System prompt configuration can make the difference between near-total phishing blindness and near-perfect detection in LLM email agents. We present PhishNChips, a study of 11 models under 10 prompt strategies, showing that prompt-model interaction is a first-order security variable: a single model's phishing bypass rate ranges from under 1% to 97% depending on how it is configured, while the false-positive cost of the same prompt varies sharply across models. We then show that optimizing prompts around highly predictive signals can improve benchmark performance, reaching up to 93.7% recall at 3.8% false positive rate, but also creates a brittle attack surface. In particular, domain-matching strategies perform well when legitimate emails mostly have matched sender and URL domains, yet degrade sharply when attackers invert that signal by registering matching infrastructure. Response-trace analysis shows that 98% of successful bypasses reason in ways consistent with the inverted signal: the models are following the instruction, but the instruction's core assumption has become false. A counter-intuitive corollary follows: making prompts more specific can degrade already-capable models by replacing broader multi-signal reasoning with exploitable single-signal dependence. We characterize the resulting tension between detection, usability, and adversarial robustness as a navigable tradeoff, introduce Safetility, a deployability-aware metric that penalizes false positives, and argue that closing the adversarial gap likely requires tool augmentation with external ground truth.

Paper Structure

This paper contains 73 sections, 1 equation, 4 figures, 9 tables.

Table of Contents

  1. Introduction
  2. Background and Related Work
  3. LLM Agents and Email Security
  4. Phishing Detection
  5. LLM Benchmarking for Fraud and Abuse
  6. Positioning
  7. Experimental Design
  8. Threat Model
  9. Dataset
  10. Phishing emails.
  11. Legitimate emails.
  12. Distribution caveat.
  13. Auxiliary cross-domain set.
  14. Dataset quality validation.
  15. Note on infrastructure phishing.
  16. ...and 58 more sections

Figures (4)

  • Figure 1: GPT-4o-mini: configuration determines security posture. Blue circles show commodity phishing recall; red diamonds show FPR; the orange dot shows recall on infrastructure phishing under the same optimized prompt.

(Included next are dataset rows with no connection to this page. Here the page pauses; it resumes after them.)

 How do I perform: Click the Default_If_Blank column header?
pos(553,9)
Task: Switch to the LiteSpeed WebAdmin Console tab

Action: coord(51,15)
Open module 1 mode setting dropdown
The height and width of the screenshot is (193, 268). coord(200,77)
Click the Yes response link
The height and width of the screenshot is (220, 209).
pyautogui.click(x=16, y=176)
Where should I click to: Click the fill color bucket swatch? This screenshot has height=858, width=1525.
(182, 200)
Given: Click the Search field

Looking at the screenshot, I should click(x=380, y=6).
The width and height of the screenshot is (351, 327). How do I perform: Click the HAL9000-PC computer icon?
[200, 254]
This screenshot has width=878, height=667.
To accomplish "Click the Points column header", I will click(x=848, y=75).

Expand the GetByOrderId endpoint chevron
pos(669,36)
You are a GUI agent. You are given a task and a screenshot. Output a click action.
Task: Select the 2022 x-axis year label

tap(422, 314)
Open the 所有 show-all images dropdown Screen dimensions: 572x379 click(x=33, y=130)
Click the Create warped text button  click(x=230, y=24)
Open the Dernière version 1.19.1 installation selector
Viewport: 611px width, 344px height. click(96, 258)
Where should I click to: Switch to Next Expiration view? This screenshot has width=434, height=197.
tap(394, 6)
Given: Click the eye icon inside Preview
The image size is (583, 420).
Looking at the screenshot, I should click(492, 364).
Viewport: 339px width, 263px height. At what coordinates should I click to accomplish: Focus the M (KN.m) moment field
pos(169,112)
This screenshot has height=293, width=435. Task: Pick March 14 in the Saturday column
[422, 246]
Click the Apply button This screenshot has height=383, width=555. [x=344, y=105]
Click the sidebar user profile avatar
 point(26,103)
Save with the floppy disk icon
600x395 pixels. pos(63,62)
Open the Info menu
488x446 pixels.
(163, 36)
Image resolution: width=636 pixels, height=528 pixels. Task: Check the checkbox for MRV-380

The optimized configuration drops FPR by 79 pp while maintaining 93.7% recall, but infrastructure phishing collapses recall to 30.1% ($-$64 pp) -- the same strategy that rescued the model also made it maximally exploitable.
  • Figure 2: Best operating point per model, with bubble size proportional to Safetility. Models cluster in the high-recall, low-FPR region under optimized strategies. Grok 4.1 (90.7%), GPT-5.2 (87.2%), and GPT-4o-mini (87.1%) achieve the highest Safetility scores.
  • Figure 3: Which strategies collapse? Commodity phishing recall (blue) vs. infrastructure phishing recall (red) for five strategies. Signal-based strategies (sender_url_match, trap_sender_match) collapse by 41--46 pp, while baseline and security_first strategies are unaffected or improve. This figure shows the strategy-level view; Figure 4 shows the per-model breakdown.
  • Figure 4: Which models collapse? Per-model vulnerability to infrastructure phishing under sender_url_match. Models sorted by collapse severity. Green: immune ($\Delta \leq 3$ pp); yellow: resistant (3--20 pp); red: collapsed (>20 pp). While Figure 3 shows that signal-based strategies collapse on average, this figure reveals that vulnerability varies dramatically across models, from Qwen 3 (effectively immune) to GPT-4o-mini and Gemini 3 Flash ($-$69 pp and $-$68 pp).